In a brief unsigned decision, the Supreme Court on Monday declined to have another look at its blockbuster 2010 campaign finance decision, Citizens United v. Federal Election Commission. In a 5-to-4 vote, the majority summarily reversed a decision of the Montana Supreme Court that had refused to follow the Citizens United decision. “The question presented in this case is whether the holding of Citizens United applies to the Montana state law,” the opinion said. “There can be no serious doubt that it does. Montana’s arguments in support of the judgment below either were already rejected in Citizens United, or fail to meaningfully distinguish that case.” The four members of the court’s liberal wing dissented in an opinion by Justice Stephen G. Breyer, who said that Citizens United itself had been a mistake.
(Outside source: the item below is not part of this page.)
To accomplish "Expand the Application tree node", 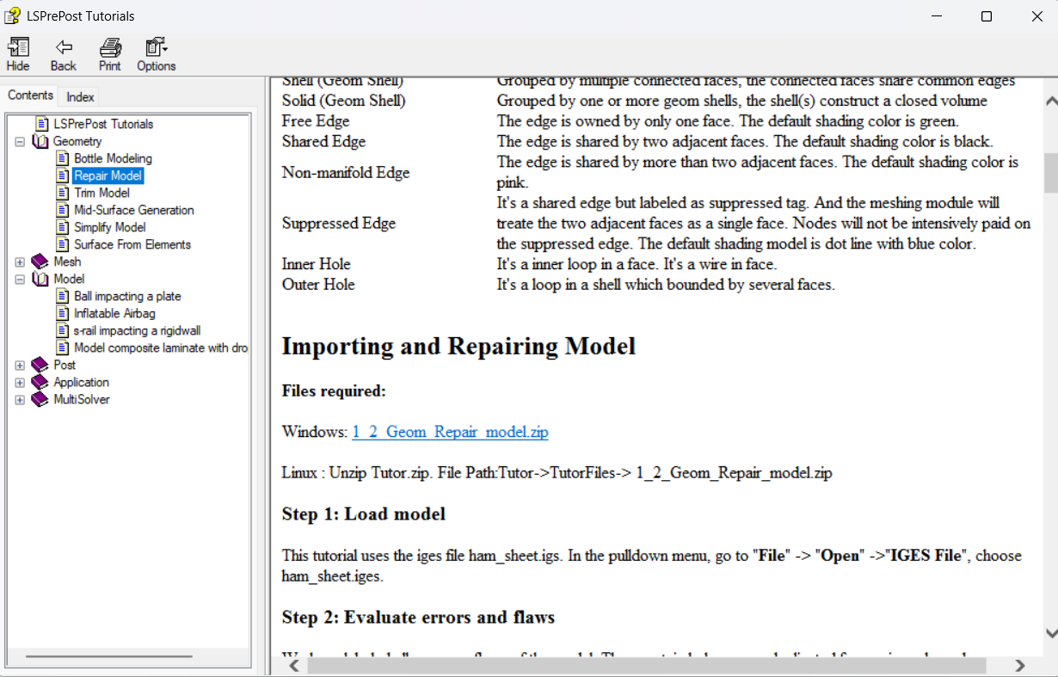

“Even if I were to accept Citizens United,” Justice Breyer contined, “this court’s legal conclusion should not bar the Montana Supreme Court’s finding, made on the record before it, that independent expenditures by corporations did in fact lead to corruption or the appearance of corruption in Montana. Given the history and political landscape in Montana, that court concluded that the state had a compelling interest in limiting independent expenditures by corporations.”
“Montana’s experience, like considerable experience elsewhere since the court’s decision in Citizens United, casts grave doubt on the court’s supposition that independent expenditures do not corrupt or appear to do so,” Justice Breyer added. The Montana Supreme Court had ruled that the state’s distinctive history and characteristics warranted a departure from the principles announced in Citizens United.